Arm Exercises

Increase Your Grip & Forearm Strength

Not impressing anyone with your weak handshake and soft paws? Here's how to look like Popeye.


How to Schedule the Workouts

With my clients, I’ve had terrific results training grip strength every other day - which, with a conventional four day split, would entail doing this sort of work on Mondays, Wednesdays and Fridays. If you’re currently working with a bodypart split, you can use this “every other day” approach any way you see fit. With one exception (fat bar holds, which we’ll address later on), grip training - which usually takes place as an end-of-workout finisher - shouldn’t have an adverse effect on anything else you’re doing, provided you approach your programming with a little bit of common sense, i.e., don’t train your grip thirty seconds before taking a one-rep max in your deadlift.

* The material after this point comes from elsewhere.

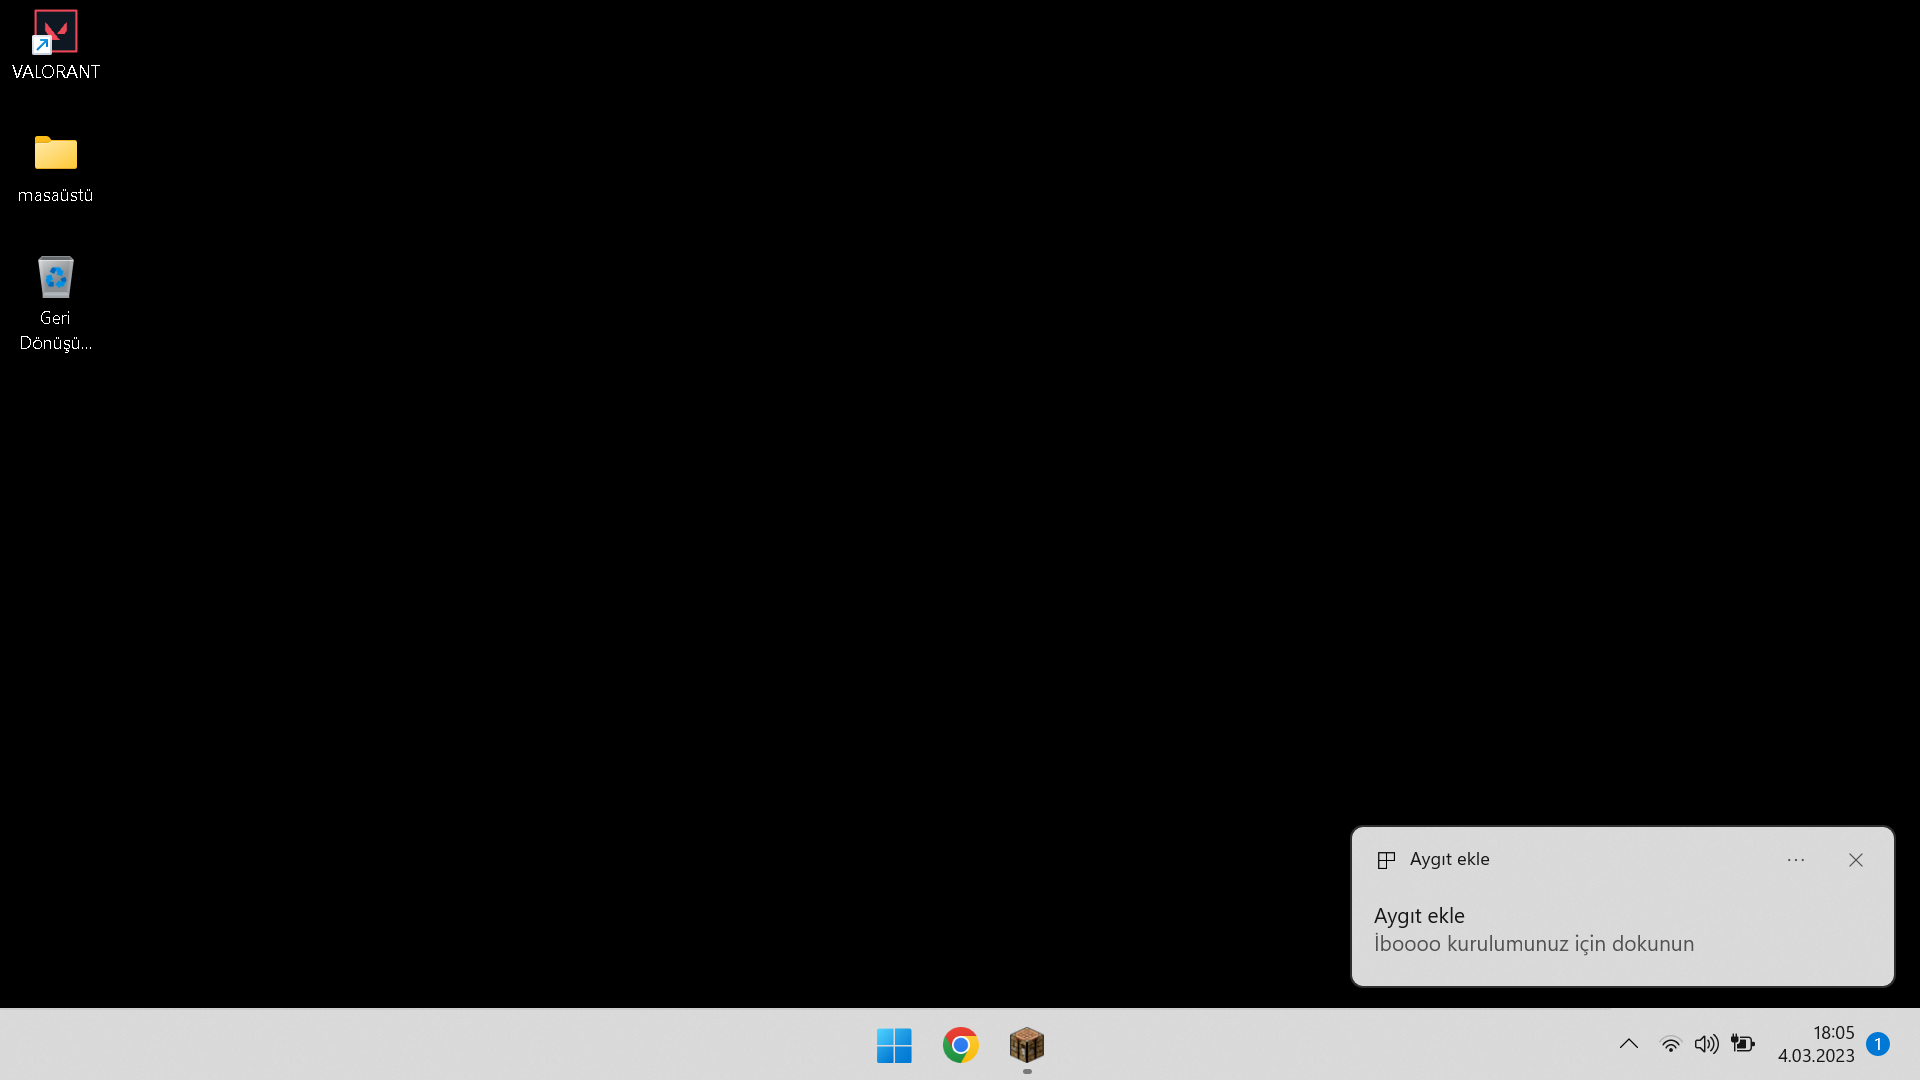This screenshot has height=1080, width=1920.
Task: Click the Aygıt ekle app icon in toast header
Action: (1386, 860)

Training grip every other day is ideal for a variety of reasons. Your forearms aren’t a major muscle group, relatively speaking, and you’ll be able to work them hard every 48 hours or so. We’ll also be rotating exercises quite a bit, so the way you’ll be hitting your forearms will change from workout to workout - keeping things fresh and enabling you to go all-out on these sets.

The CNS Callus Trick

Here’s a little tip I use to figure out whether I’m ready to train grip on any given day. I have no idea what “research says” regarding this method, but it’s highly effective. It’s been working for me and my clients for well over 20 years, so I’m going to keep rolling with it until someone shows me something better. I’m not holding my breath until then.

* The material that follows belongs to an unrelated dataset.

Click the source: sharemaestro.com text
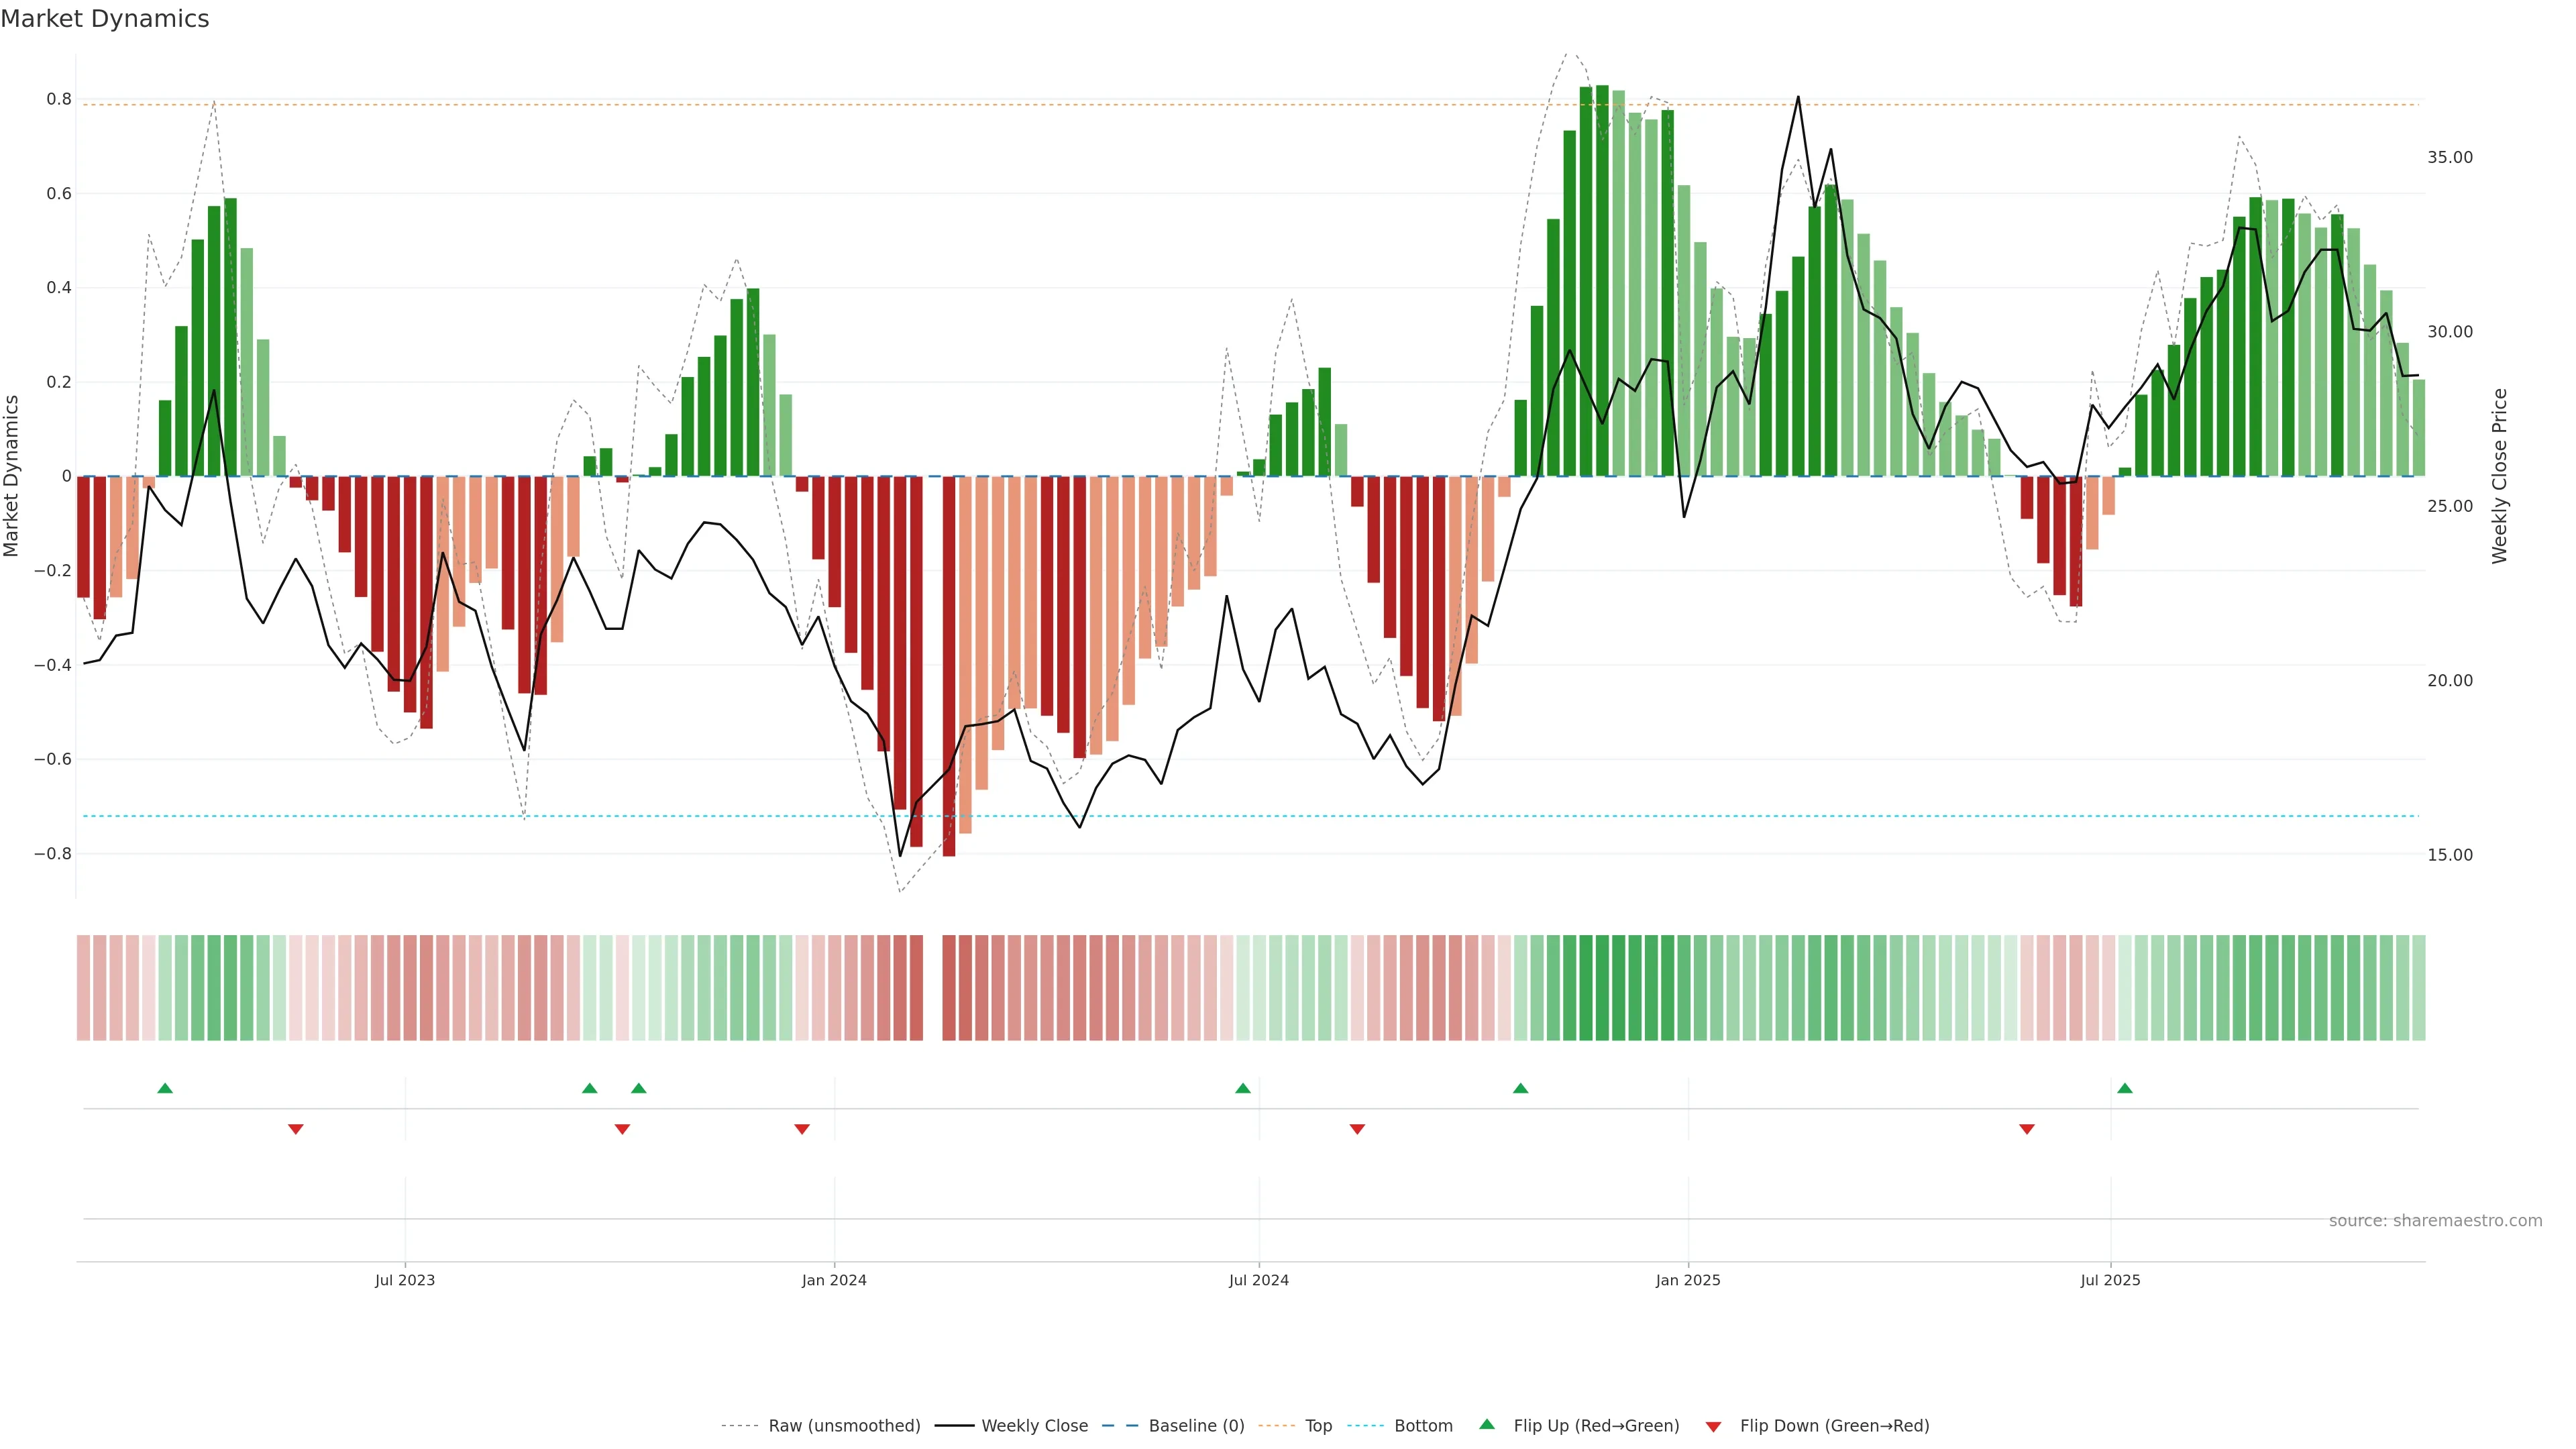Viewport: 2576px width, 1449px height. pos(2435,1221)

When you’ve developed some calluses on your hands, what usually happens after a heavy “pulling” day where you’ve deadlifted or done something that severely stresses your grip? Your calluses hurt. Sometimes they even turn red. They’re raw, they sting, and it makes holding barbells, dumbbells and cable attachments very uncomfortable.

The solution is simple. Don’t train your grip when your calluses hurt, because your central nervous system hasn’t recovered enough for you to get the optimal benefit out of a grip workout at this point. When you can push on your calluses and they don’t hurt, you’re ready to train grip again. Try it this way, and I guarantee you’ll make progress.